Prospective « Concertative » et Demande Sociale

Dans ce nouveau contexte, les études de prospective ne prétendent plus prédire le futur comme était le présupposé du terme anglais traditionnel de « forecast » (prévision). Le mot d’ordre dans le monde anglo-saxon est désormais « foresight » (difficilement traduisible en français) qui, comme les « futures studies » des années 1970, propose de développer des visions des futurs possibles, allonger l’horizon temporel des stratégies des politiques scientifiques et technologiques, et inciter les acteurs à prendre part au développement du futur.
De même, on parle de moins en moins de « foresight technologique » [technology forecasting], et davantage de « foresight social ». Ainsi par exemple, le gouvernement britannique a-t-il annoncé en octobre 1999, le lancement d’un nouvel exercice de prospective totalement recentré sur la « demande sociale ». Les thèmes choisis et l’accent mis sur la participation des forces sociales montrent que ce nouveau « foresight » serait largement orienté vers « l’animation sociale » et la valorisation de l’utilité sociale de la science pour tous (Masood, 1998 ; Barré, 1999 ). Les exercices de foresight constituent un moyen, a priori, d'améliorer l’interaction stratégique entre les acteurs clés et d'anticiper la mise en œuvre politique. Le processus de prospective importe autant que les résultats, ce qui renvoie à la notion de rationalité procédurale, par où le foresight devient un instrument privilégié pour faciliter les processus de concertation sociale.
Définition
Le « foresight » se différencie des traditionnels « forecast » sur au moins deux aspects :
- Le « forecast » est un exercice probabiliste permettant d’anticiper un futur possible par le biais d’une estimation d’ordre quantitatif.
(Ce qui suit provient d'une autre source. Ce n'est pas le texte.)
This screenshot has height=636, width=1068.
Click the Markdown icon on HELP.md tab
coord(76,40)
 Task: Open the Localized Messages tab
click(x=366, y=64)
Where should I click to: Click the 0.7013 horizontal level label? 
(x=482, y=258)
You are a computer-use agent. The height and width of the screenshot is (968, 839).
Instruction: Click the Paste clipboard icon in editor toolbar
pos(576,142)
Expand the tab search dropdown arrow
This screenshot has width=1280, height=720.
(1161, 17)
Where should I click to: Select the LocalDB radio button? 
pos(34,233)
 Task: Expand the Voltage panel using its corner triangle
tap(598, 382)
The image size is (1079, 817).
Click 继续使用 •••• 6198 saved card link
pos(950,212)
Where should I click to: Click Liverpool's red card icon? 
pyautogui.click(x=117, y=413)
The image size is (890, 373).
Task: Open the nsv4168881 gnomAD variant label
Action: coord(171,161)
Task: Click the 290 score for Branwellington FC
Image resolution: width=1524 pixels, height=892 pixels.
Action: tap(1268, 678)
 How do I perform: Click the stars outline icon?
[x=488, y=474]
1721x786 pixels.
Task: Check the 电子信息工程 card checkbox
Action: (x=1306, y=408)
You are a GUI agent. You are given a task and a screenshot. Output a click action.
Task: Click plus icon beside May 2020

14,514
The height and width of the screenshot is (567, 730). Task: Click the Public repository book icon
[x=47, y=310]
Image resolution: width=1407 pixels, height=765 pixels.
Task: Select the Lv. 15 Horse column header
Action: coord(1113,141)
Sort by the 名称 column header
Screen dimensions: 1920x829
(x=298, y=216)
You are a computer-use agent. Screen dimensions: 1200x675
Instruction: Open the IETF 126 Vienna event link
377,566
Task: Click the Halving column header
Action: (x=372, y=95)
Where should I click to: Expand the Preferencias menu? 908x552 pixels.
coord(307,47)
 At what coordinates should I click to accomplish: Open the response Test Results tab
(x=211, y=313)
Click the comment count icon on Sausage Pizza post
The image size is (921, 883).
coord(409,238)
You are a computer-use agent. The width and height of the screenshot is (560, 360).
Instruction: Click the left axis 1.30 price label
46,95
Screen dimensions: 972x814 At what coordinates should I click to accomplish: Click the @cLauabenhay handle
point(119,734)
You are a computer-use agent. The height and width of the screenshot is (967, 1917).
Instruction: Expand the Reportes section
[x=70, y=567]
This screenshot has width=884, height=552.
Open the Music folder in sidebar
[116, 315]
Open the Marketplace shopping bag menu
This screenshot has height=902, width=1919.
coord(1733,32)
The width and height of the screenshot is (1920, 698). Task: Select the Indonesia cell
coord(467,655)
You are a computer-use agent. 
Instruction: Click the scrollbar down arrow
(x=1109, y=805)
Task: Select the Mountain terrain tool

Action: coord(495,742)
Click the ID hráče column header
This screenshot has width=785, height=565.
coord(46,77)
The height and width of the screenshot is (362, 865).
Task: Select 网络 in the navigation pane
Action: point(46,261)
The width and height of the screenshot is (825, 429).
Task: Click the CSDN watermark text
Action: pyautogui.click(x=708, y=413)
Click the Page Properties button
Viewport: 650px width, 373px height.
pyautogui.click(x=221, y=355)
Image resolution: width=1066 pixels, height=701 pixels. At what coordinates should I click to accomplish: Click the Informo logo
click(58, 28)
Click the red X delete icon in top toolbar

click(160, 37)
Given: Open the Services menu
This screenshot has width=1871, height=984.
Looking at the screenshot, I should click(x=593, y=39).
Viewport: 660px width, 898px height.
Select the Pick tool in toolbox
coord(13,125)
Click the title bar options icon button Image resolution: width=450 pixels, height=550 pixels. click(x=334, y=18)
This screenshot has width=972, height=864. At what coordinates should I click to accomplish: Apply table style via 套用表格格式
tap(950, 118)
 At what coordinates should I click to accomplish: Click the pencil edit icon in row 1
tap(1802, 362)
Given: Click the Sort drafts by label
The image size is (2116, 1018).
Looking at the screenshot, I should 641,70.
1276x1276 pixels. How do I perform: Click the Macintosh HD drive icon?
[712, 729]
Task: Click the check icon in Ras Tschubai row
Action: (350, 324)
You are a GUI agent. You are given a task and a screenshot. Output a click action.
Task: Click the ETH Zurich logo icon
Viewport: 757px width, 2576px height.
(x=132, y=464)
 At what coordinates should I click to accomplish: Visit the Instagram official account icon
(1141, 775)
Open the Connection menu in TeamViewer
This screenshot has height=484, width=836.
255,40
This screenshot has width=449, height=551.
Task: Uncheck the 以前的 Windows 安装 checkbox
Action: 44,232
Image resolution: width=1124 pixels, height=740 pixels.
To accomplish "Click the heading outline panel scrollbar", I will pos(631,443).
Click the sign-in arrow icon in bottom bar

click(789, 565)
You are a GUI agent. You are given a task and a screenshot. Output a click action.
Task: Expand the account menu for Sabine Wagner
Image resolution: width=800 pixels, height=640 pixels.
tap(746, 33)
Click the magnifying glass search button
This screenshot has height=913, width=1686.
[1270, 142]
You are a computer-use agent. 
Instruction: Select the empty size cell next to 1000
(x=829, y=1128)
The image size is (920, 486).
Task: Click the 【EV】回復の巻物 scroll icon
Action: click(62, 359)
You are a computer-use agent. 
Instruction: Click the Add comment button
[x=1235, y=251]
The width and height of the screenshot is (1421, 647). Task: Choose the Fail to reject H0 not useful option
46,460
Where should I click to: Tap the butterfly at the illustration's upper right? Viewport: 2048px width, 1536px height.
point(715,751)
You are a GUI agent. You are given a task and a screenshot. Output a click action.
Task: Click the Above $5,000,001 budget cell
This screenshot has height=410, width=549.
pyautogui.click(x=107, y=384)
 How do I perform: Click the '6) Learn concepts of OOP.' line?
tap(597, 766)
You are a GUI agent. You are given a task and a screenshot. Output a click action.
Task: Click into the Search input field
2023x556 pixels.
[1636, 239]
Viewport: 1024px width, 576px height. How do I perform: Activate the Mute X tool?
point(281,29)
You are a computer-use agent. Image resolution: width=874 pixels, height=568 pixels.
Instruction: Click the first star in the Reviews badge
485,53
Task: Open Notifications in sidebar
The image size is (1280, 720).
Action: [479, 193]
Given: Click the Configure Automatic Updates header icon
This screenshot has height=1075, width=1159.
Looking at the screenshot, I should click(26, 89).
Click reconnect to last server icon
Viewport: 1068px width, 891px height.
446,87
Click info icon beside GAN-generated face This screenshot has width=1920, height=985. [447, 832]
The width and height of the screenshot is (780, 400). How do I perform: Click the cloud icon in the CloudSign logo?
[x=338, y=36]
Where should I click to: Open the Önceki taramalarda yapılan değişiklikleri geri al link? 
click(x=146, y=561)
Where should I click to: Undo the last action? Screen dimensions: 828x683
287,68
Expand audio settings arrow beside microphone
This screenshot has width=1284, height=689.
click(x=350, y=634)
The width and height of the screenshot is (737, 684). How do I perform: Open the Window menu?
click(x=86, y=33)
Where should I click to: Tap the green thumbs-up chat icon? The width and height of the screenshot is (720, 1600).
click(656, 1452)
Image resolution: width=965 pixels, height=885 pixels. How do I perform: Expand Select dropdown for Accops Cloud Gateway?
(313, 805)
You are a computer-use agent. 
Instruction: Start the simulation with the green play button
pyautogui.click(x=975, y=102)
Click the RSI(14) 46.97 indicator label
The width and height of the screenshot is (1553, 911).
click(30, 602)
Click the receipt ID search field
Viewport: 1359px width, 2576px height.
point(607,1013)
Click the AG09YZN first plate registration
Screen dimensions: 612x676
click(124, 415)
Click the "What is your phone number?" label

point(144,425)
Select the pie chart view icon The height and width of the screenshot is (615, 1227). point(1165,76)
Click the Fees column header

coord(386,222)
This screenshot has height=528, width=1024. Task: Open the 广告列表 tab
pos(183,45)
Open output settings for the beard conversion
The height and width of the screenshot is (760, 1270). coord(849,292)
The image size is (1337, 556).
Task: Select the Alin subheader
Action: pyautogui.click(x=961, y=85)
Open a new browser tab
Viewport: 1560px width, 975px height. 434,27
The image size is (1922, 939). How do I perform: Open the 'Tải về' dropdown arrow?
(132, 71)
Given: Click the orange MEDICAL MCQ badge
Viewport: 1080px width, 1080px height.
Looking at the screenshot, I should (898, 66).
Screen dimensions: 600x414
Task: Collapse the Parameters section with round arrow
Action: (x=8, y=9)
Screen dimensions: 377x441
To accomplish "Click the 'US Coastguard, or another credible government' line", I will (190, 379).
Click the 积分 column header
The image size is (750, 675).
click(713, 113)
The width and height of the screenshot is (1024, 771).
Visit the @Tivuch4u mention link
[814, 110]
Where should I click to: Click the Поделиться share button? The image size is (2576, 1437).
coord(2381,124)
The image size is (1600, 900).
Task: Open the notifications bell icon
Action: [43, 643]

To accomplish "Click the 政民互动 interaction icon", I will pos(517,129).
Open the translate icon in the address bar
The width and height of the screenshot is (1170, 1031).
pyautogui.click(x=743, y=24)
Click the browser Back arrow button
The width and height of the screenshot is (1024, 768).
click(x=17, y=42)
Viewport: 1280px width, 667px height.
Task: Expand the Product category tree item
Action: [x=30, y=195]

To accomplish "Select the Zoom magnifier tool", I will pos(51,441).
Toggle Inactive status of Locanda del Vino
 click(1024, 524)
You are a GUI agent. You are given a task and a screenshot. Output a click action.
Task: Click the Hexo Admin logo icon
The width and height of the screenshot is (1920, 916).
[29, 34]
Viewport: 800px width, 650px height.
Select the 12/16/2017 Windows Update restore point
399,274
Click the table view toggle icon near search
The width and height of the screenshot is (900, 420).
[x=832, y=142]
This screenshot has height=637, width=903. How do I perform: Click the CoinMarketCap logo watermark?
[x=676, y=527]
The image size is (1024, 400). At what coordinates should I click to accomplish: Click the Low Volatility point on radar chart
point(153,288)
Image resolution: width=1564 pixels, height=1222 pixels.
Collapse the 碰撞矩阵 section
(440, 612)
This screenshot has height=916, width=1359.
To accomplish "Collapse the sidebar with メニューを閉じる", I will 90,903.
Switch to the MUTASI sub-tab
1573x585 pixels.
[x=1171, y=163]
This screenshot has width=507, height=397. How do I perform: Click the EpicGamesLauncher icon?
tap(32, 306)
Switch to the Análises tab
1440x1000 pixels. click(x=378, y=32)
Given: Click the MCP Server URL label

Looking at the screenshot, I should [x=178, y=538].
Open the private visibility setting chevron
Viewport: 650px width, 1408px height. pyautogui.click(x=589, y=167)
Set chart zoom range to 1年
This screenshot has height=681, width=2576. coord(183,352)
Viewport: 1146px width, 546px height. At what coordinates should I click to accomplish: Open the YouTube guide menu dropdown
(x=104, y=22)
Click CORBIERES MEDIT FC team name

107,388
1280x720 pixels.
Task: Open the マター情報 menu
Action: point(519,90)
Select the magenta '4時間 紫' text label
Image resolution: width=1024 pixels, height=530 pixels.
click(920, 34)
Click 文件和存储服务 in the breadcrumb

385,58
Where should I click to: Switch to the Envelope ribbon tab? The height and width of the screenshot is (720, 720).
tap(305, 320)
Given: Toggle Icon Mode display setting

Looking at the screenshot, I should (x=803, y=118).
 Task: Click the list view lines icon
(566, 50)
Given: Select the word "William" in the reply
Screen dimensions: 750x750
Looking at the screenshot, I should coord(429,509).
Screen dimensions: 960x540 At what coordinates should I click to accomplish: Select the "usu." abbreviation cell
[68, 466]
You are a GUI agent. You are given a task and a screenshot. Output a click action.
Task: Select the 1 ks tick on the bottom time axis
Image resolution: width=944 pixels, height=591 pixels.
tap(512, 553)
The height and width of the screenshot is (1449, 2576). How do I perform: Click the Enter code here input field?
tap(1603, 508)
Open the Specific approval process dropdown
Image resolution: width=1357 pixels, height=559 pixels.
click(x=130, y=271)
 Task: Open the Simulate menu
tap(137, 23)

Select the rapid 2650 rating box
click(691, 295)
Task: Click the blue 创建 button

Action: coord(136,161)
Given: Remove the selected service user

Le « foresight » offre plusieurs futurs possibles dépendant des choix d’aujourd’hui et recourt à des méthodes pouvant concilier aspects quantitatifs et qualititatifs. De ce point de vue, la distinction entre « forecast » et « foresight » correspond assez bien à l’opposition opérée par la tradition française, de Berger (1967) à Godet (1991) , entre prévision et prospective.
- Le « foresight » s’intéresse aux futurs possibles et souhaitables correspondant à des besoins de la société. Certains considèrent même que le « foresight offre la possibilité de négocier une nouvelle relation plus fructueuse ou un nouveau ‘contrat social’ entre la science et la technologie, d’une part et la société, d’autre part » (Martin, 1997) .
La « prospective concertative » consiste à étendre les procédures d’expertise collective et d’intégration des experts dans de nouvelles procédures de concertation à la conception de systèmes de prospective technologique nationaux visant notamment à la réduction des risques collectifs environnementaux. Une telle problématique devrait contribuer à relever le défi lancé par le rapport Bailly du Conseil Economique et Social (1998), intitulé "Prospective, Débat, Décision Publique" (Bailly, 1998, p.15) :
« …s’agissant de construire de bonnes décisions, opportunes, comprises et acceptées, la démarche prospective est plus utile que jamais à condition que l’on parvienne à se renouveler pour accompagner l’ensemble du processus de décision et contribuer à forger les concepts et les pratiques de nouvelles formes de gouvernance ».
Dans ce nouveau contexte décisionnel, la pluralité des intérêts et des valeurs ainsi que la controverse sur les critères sont admises comme irréductibles. Une légitimation des choix politiques nécessite la concertation des différents acteurs, sous la forme d’un arbitrage parfois conflictuel entre eux, afin d’identifier le champ des actions acceptables. Il convient de distinguer deux grandes philosophies qui coexistent au sein de la prospective, que nous désignons respectivement, « Foresight technologique » et « Foresight social ».
Définition
Gouvernance

Le concept de « gouvernance », à la différence de celui de « gouvernement » est utilisé dans notre travail suivant la conception véhiculée par la Commission Européenne (1995), pour désigner :

« la totalité des différents moyens par lesquels les individus et les institutions publiques et privées gèrent leurs affaires communes. Il vise aussi bien des institutions et des régimes officiels dotés de compétences d’exécution, que des arrangements amiables que les citoyens et les institutions estiment, d’un commun accord ou intuitivement, vouloir passer ».